For life's little ups and downs.
I started this blog to tell my story, about who I am and what I do. On top of the health problems and raising awareness for those, I also use my blog as a way to help promote other causes, particularly ones which affect the most vulnerable. I live with a number of different and complex health problems but I refuse to let anything get me down. I know how it feels to be discriminated against or thrown aside. This is me. This is my life. I live it and do what I want with it. Nature sets the limitations. We set the boundaries.
I'll flap my broken wings and erase it all someday... You'll see.
Sunday, 20 May 2018
Sunday, 29 April 2018
Thursday, 15 March 2018
I'm sorry for not being active again recently, still struggling with a myriad of problems which are likely to be clashing with each other and generally leaving me with little energy and as such, I've been a bit reclusive recently. It's been a tough few weeks and we're still none the wiser as to what is making this be the case. Things are getting harder and I'm finding myself not quite as energetic as maybe I should be. I've had 5 blood tests already this year and the anaemia is getting worse rather than getting better, despite being on both folic acid and ferrous sulphate. It's all a bit puzzling really.
I'm going to be kept busy though with a lot of appointments with specialists, scans and anything else they want to throw me in to. It's a bit daunting. Maybe it's that part of me that doesn't want to know what the cause of this is in case it's something that can't be fixed. I'm all for finding out what's going on, knowing the enemy so to speak, but I am dreading the all too often mumbled line of "there's nothing we can do." Knowing that something is there and it can't be made better is the most frustrating thing and I can't even describe as to why. I think it's because of the preconceived notions that you see the doctor, get a pill or injection or something and then magically you're well again. OK so that hasn't happened in my case as it's a lot more complicated than that but you get then gist of it.

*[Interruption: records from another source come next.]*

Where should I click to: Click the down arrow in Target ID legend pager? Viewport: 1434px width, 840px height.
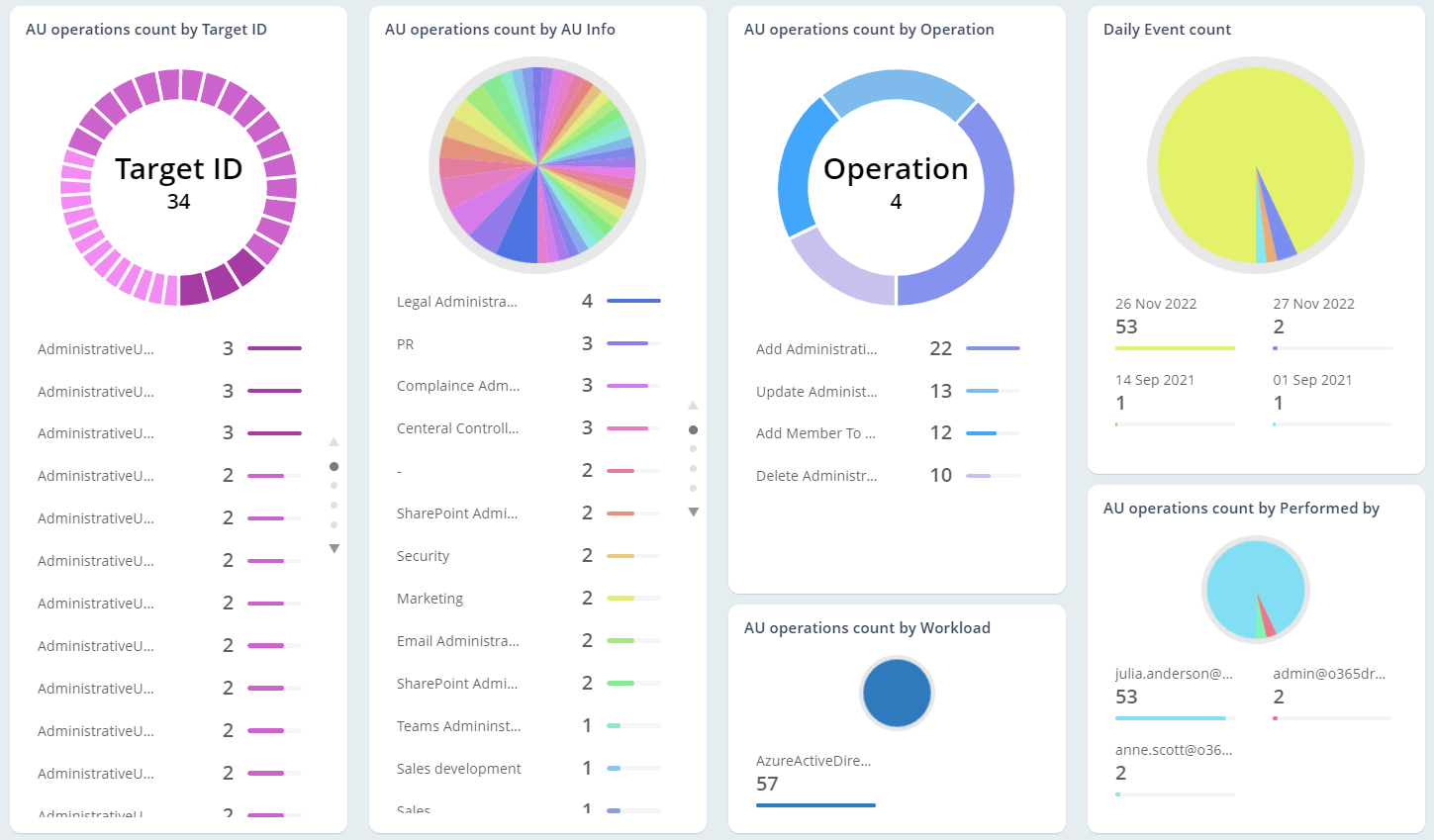pyautogui.click(x=335, y=548)
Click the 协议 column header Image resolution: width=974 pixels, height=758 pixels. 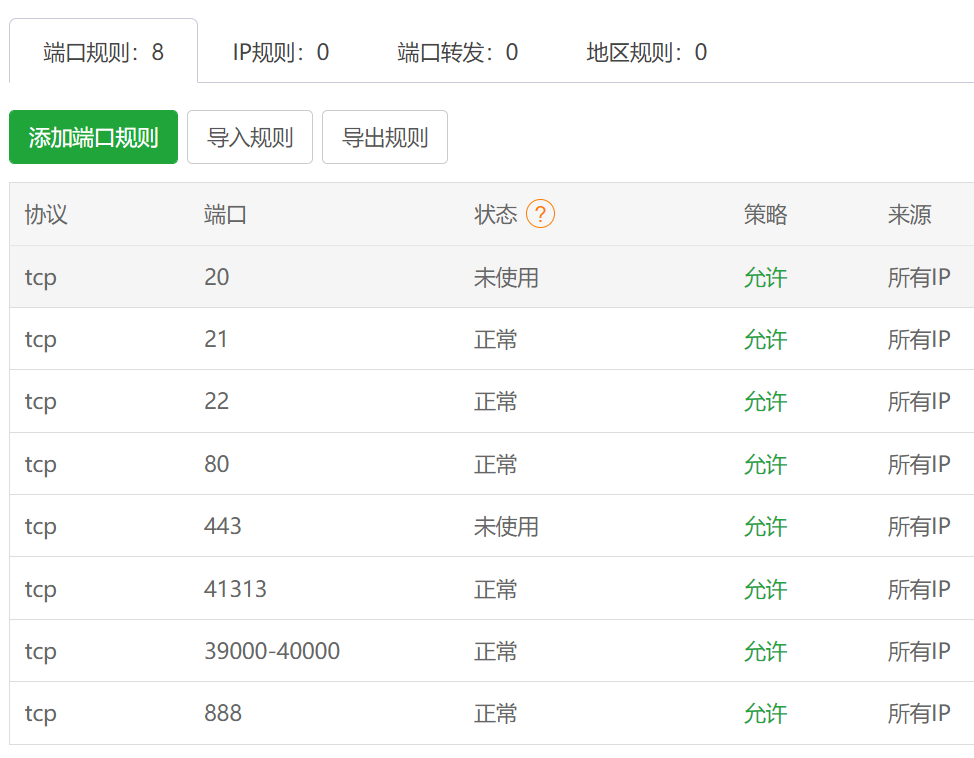[45, 214]
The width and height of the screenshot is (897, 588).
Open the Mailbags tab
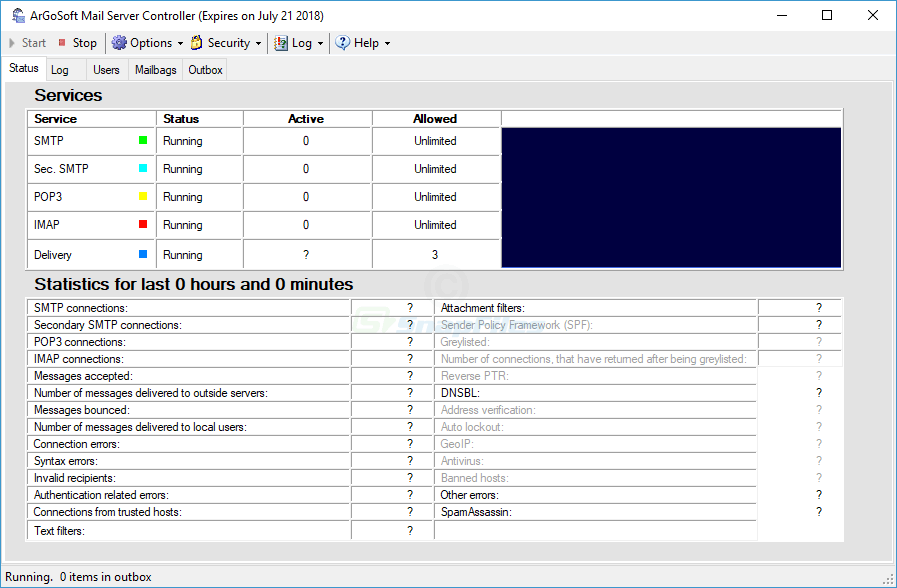(x=155, y=69)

I wish there was some cure for all of this.
I really do.
Not just for my sake but for everyone else who has the same conditions I have, because I wouldn't wish this on my worst enemy (if I had one, don't really have time for hating people, if I don't like them, I simply don't acknowledge their existence, why waste my time and energy?)

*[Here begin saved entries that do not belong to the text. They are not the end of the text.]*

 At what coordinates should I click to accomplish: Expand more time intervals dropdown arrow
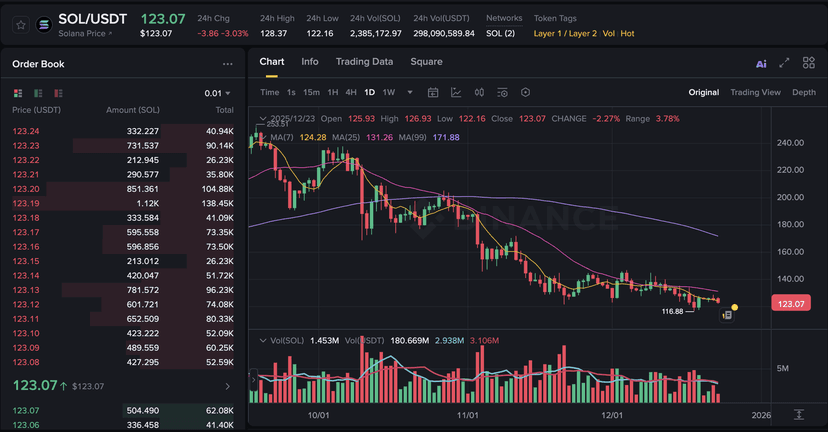pyautogui.click(x=408, y=92)
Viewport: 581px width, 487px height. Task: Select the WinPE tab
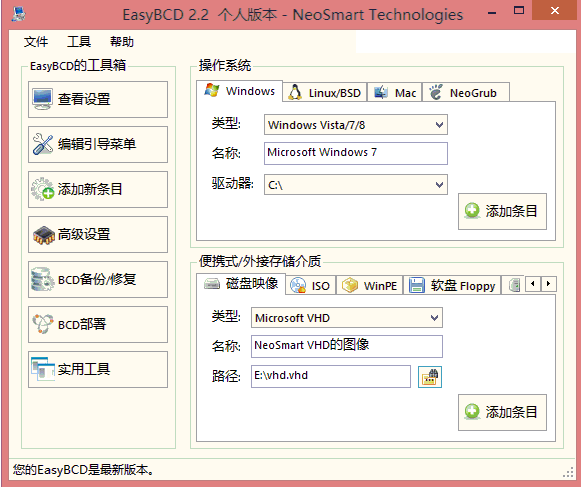pos(369,285)
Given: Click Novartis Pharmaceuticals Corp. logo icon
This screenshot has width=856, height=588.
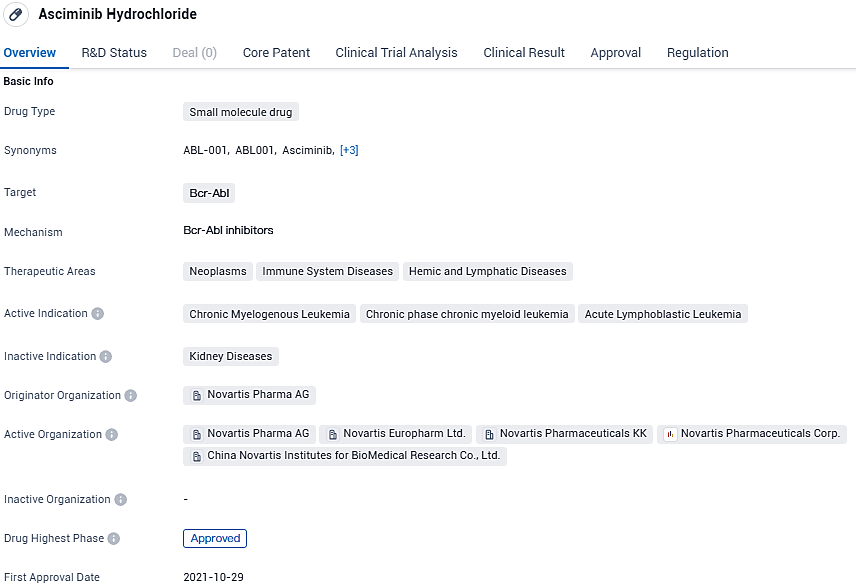Looking at the screenshot, I should [671, 435].
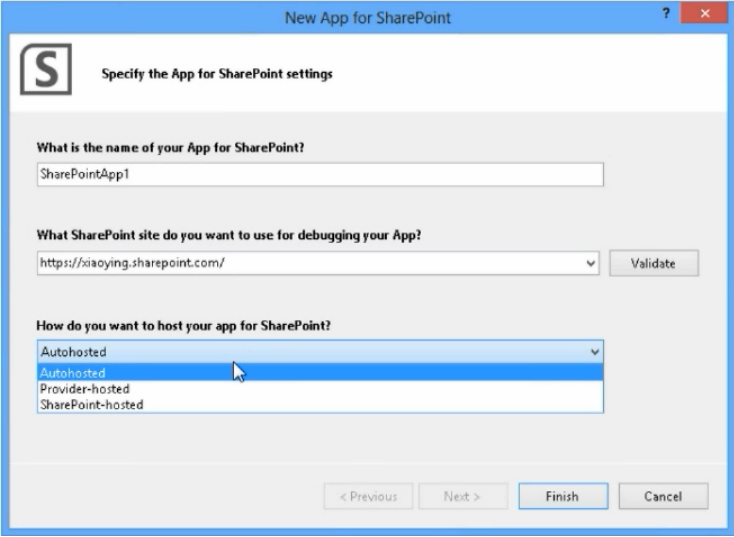Screen dimensions: 734x537
Task: Click the Finish button
Action: (x=563, y=496)
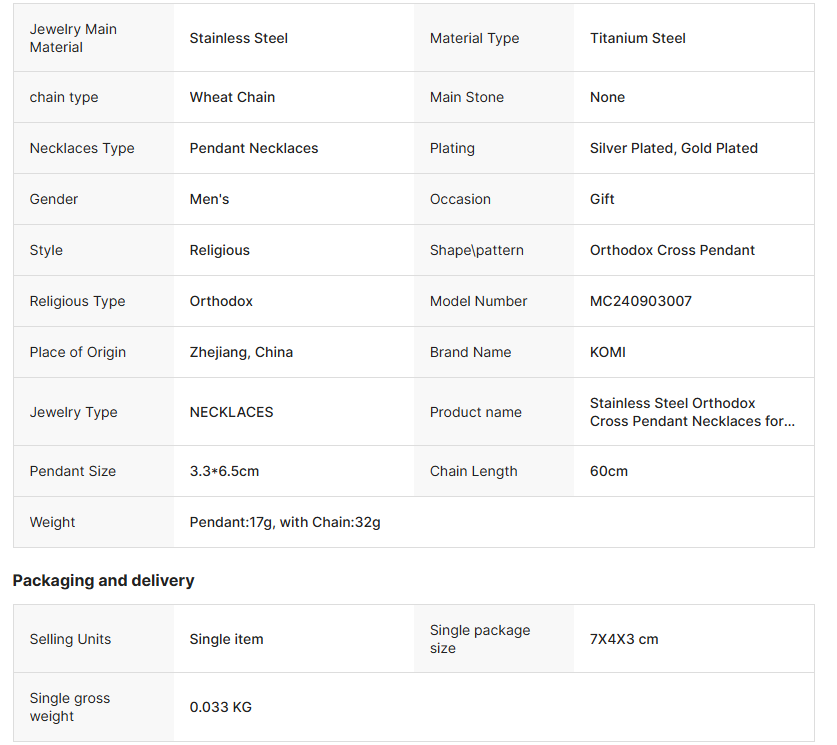
Task: Click the 'Pendant Necklaces' type value
Action: [x=254, y=148]
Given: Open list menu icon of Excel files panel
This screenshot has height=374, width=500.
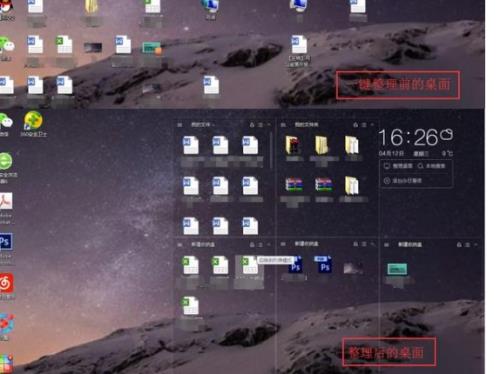Looking at the screenshot, I should point(261,245).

I've been keeping my spirits up with the usual fun of gaming, cards and anime. I also recently started learning MMD or MikuMikuDance, a 3D animation software where you can download characters, "motion" data and other things and make your own music videos. It's fun because you can do pretty much anything if you can imagine it. I have a number of YuGiOh characters who have been my test subjects and I even uploaded some of the results to YouTube too. What's fun about MMD is that you can set the stage and just let yourself run wild. My best animation so far has got to be my video for "Calc." (originally a Miku song which was covered using Kaito instead) in which I made 5Ds protagonist Yusei Fudo the star, along with his favourite Stardust Dragon (that dragon was awkward but I got it flying eventually), his trademark red motorcycle and a really awesome looking guitar too. I'll probably even revisit it in time and tweak the animation slightly but I am pleased with how the video turned out. I also have another project ongoing with the Dark Magician Girl but that is staying under my hat for now!
My asthma has been awful as usual but I'm trying to keep things from getting too difficult (albeit that is a little tough). I'm hoping that if we manage to fix a few of these little problems, we may be able to edge out the bigger problems a little. Got to hope that's the case anyway.
Saturday, 20 January 2018
Monday, 13 November 2017
Thursday, 2 November 2017
I do wish that my asthma was as easy to control though, I seem to be relying heavily on my medications to keep my lungs from trying their hardest to close and make me feel short of breath or wheezy. I know that is kind of what the life of a brittle asthmatic is like, I was under no impression of it being any different to be honest, but the winter is usually a very tough season for me. I know that I can get through all this and keep myself going, heck I've managed it for nearly 30 years now and I will carry on getting through the little bits and pieces that pop up from time to time. Life may not be a bed of roses sometimes but its worth remembering that it isn't a pile of poop either. It's all about celebrating the little things that make it better, appreciating those little things remembering that things may not be perfect but they're not too bad either.
So, lets see what my 30s have in store for me!